= Aronson's sequence =

Sequence of numbers

Aronson's sequence is an integer sequence defined by the English sentence "T is the first, fourth, eleventh, sixteenth, ... letter in this sentence." Spaces and punctuation are ignored. The first few numbers in the sequence are:
1, 4, 11, 16, 24, 29, 33, 35, 39, 45, 47, 51, 56, 58, 62, 64, 69, 73, 78, 80, 84, 89, 94, 99, 104, 111, 116, 122, 126, 131, 136, 142, 147, 158, 164, 169, ... .

In Douglas Hofstadter's book Metamagical Themas, the sequence is credited to Jeffrey Aronson of Oxford, England. The sequence is infinite—and this statement requires some proof. The proof depends on the observation that the English names of all ordinal numbers, except those that end in 2, must contain at least one "t".

Aronson's sequence is closely related to autograms. There are many generalizations of Aronson's sequence and research into the topic is ongoing.

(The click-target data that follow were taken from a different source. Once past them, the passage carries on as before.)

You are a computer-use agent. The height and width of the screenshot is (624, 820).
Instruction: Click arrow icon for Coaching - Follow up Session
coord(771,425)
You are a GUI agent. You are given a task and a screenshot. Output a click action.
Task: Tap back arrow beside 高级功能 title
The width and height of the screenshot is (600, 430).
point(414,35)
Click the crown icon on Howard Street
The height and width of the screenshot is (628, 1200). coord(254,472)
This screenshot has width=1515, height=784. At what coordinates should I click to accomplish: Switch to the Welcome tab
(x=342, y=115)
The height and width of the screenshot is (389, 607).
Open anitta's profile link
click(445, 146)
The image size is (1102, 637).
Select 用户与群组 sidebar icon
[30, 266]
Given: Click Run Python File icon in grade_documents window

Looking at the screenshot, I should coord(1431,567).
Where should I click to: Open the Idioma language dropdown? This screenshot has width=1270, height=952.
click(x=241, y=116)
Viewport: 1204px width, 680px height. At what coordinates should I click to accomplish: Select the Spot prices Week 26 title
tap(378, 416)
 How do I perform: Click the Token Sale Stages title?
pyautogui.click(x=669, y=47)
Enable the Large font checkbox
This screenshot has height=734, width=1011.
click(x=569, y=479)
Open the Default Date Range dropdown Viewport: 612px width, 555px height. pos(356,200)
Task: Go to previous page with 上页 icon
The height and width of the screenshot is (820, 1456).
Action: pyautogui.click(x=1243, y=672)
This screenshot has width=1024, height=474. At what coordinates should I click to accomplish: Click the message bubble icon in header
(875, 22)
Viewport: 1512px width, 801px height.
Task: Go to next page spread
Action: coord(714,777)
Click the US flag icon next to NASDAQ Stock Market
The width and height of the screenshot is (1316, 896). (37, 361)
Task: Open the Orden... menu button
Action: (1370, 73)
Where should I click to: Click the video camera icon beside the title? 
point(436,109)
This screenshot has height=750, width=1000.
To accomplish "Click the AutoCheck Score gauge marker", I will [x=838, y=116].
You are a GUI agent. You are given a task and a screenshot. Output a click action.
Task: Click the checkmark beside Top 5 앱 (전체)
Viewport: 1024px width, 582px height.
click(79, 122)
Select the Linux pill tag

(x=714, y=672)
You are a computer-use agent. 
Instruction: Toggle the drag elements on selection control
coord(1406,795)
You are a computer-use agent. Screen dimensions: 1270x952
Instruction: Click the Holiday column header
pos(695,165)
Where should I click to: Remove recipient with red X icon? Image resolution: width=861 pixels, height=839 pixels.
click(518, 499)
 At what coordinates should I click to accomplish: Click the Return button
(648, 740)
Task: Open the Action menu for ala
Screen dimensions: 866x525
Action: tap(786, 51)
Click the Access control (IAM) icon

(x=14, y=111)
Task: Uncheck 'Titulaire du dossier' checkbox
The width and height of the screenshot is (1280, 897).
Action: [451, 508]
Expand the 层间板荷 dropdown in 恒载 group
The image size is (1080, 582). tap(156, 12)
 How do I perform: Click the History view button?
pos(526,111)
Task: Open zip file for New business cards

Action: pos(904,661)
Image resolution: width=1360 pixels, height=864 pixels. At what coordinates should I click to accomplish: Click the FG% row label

Cloitre, Sloane & Vandermast (2003) write that Aronson's sequence is "a classic example of a self-referential sequence." However, they criticize it for being ambiguously defined due to the variation in naming of numbers over one hundred in different dialects of English. In its place, they offer several other self-referential sequences whose definitions rely only on mathematics rather than on the English language.